Why We’re Urging for Clarity
“We know that lack of access to reproductive care is a life-or-death situation, particularly for Black women, who are three times more likely to experience maternal mortality than white women in the United States. This is an issue that has become an area of emphasis for the foundation,” says Daniel Gould, MCF’s VP of Finance and Investments.
“As a bare minimum,” Daniel shares, “we're hoping Tenent articulates its emergency policy, but more public disclosure would be great, particularly given the risk of a SCOTUS decision that could narrow access to mifepristone, as well as the fact that we’re seeing clinics across the country shutter, which could lead to more demand for hospital emergency abortion care. We would love for Tenet to have more public disclosure to reduce some of the potential confusion that could arise.

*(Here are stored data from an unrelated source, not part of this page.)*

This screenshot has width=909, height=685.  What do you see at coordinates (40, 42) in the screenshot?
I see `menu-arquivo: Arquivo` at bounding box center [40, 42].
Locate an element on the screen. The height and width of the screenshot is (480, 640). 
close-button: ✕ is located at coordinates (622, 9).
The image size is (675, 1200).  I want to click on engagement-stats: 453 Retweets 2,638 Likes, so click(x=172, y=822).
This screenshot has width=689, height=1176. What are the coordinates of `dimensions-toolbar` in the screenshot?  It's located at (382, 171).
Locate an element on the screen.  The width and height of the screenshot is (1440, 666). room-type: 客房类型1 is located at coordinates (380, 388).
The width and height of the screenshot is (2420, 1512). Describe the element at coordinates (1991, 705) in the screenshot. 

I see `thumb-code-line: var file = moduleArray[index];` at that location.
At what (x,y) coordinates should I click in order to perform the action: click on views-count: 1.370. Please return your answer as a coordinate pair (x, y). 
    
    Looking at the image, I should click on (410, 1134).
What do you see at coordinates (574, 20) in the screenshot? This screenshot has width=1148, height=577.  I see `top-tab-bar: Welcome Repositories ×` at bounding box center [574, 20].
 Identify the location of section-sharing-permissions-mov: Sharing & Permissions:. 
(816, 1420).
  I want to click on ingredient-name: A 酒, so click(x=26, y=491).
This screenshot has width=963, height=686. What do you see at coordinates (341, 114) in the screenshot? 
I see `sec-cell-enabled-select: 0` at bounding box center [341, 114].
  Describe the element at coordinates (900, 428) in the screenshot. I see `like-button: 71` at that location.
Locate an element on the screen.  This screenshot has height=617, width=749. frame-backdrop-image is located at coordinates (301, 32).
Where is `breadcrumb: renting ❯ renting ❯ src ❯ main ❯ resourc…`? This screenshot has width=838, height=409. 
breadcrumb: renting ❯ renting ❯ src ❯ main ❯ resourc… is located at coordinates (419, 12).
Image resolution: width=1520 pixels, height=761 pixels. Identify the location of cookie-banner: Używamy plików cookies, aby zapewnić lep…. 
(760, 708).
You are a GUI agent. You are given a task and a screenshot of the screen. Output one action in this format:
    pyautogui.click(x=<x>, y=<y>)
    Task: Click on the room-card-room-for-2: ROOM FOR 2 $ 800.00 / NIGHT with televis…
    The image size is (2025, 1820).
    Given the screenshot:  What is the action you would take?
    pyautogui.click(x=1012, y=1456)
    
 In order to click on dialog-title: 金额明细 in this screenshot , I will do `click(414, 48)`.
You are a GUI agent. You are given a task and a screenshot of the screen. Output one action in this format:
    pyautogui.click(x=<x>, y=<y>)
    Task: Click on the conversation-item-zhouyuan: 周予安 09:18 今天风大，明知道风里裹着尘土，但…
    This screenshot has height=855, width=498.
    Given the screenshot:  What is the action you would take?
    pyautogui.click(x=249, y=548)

“If this vote is not successful,” Daniel continues, “that will run parallel to a reconsideration of our investment.”
This is about saving lives and moving resources in the direction of our vision as an organization. Without reproductive justice—including access to abortion care—people on the frontlines, their families, and their communities are robbed of bodily autonomy, which is absolutely necessary for building and shifting power to create a more just world.